Source records:
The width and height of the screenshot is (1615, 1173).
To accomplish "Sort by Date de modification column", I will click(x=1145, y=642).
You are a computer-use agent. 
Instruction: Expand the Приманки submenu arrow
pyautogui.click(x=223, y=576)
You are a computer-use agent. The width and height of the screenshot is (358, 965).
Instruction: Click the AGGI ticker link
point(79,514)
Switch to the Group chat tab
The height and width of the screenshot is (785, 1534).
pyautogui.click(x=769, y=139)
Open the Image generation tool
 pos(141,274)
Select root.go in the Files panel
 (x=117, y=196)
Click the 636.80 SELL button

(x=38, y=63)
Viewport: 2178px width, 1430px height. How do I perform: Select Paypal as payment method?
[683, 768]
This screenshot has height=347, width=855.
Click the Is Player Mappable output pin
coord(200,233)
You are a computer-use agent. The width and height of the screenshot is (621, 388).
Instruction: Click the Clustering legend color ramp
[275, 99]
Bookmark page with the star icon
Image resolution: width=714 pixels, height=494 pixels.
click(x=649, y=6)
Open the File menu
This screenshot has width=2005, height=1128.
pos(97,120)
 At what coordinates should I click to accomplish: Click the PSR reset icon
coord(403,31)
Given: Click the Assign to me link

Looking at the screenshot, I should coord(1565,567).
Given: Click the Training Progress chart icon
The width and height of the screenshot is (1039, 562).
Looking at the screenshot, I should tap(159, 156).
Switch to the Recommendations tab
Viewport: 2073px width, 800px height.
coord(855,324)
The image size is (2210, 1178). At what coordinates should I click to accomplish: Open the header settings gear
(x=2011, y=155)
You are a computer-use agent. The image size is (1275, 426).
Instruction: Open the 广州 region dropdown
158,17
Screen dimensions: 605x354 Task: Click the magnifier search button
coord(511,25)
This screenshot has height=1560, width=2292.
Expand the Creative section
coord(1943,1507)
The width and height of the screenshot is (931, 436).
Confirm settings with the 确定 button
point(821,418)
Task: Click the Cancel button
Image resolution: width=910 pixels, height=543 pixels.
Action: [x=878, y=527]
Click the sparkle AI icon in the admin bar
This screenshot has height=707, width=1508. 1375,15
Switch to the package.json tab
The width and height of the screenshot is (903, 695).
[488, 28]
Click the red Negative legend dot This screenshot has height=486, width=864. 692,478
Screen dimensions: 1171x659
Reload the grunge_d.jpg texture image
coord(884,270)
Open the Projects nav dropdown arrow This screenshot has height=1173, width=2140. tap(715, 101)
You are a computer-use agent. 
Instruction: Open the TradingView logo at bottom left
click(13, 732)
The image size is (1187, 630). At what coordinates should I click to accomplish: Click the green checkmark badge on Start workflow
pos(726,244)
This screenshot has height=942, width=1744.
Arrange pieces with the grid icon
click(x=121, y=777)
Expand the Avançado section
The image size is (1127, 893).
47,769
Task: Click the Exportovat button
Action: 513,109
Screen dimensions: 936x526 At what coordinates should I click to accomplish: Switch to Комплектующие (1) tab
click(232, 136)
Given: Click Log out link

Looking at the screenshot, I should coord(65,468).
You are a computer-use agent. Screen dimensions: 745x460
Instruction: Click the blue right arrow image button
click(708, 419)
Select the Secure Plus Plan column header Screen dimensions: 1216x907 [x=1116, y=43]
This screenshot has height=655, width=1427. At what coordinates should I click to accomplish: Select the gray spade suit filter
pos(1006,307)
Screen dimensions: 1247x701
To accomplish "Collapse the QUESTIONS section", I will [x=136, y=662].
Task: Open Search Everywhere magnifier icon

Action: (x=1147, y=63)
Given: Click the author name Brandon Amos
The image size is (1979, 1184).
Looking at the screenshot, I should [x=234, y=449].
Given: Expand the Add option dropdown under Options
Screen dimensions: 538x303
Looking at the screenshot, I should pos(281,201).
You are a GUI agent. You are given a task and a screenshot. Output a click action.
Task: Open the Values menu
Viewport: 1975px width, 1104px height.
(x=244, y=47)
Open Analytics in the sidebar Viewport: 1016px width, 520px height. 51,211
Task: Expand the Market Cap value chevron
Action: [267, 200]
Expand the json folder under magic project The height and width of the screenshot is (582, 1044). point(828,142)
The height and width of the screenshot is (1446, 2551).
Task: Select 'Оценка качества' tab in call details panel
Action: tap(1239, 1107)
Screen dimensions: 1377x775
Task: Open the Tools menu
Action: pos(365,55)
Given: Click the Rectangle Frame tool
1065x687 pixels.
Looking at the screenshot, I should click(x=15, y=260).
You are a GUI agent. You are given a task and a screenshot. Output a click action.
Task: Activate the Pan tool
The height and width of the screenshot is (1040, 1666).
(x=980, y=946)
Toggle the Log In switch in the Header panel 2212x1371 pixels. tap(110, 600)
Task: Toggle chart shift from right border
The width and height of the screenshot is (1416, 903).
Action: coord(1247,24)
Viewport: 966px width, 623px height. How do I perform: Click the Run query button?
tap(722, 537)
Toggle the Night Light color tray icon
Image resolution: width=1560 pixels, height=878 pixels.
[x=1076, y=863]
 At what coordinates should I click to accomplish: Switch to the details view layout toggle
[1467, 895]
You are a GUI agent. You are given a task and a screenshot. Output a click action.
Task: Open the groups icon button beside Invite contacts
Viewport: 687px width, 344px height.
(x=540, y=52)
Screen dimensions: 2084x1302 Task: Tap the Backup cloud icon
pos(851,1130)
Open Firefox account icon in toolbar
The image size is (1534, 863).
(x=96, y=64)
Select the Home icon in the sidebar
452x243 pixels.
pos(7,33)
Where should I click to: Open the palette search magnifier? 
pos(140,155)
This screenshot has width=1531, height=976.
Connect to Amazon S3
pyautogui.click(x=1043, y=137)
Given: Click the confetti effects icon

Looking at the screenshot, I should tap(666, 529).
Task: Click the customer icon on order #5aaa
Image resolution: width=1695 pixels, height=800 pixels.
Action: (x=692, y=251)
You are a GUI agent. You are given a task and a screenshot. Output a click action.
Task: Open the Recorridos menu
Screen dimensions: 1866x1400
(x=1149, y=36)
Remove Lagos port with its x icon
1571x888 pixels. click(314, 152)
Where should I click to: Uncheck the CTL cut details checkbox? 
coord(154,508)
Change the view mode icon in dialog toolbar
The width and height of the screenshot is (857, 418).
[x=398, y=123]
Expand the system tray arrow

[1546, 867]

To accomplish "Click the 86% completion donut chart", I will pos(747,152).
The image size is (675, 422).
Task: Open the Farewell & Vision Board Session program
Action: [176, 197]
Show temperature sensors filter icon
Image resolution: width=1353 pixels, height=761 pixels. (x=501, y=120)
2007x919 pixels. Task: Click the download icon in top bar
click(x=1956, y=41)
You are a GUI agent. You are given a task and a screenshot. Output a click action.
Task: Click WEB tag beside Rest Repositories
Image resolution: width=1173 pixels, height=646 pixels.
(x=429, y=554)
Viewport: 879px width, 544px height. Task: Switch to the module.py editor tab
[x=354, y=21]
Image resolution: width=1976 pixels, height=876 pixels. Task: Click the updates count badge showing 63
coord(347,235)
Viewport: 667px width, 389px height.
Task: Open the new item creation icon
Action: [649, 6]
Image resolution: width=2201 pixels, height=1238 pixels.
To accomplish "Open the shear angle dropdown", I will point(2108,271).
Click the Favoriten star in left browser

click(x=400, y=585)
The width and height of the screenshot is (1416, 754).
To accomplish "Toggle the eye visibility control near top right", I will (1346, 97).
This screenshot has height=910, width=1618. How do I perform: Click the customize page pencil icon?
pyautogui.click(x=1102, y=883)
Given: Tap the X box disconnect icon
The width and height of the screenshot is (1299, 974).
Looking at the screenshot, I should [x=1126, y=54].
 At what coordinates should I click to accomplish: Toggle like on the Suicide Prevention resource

[WHAT THE TASK REQUIRES]
Filter the entries above down to the lines that contain the word "beside".

[SOLUTION TO THIS TASK]
Task: Open the groups icon button beside Invite contacts
Task: Click WEB tag beside Rest Repositories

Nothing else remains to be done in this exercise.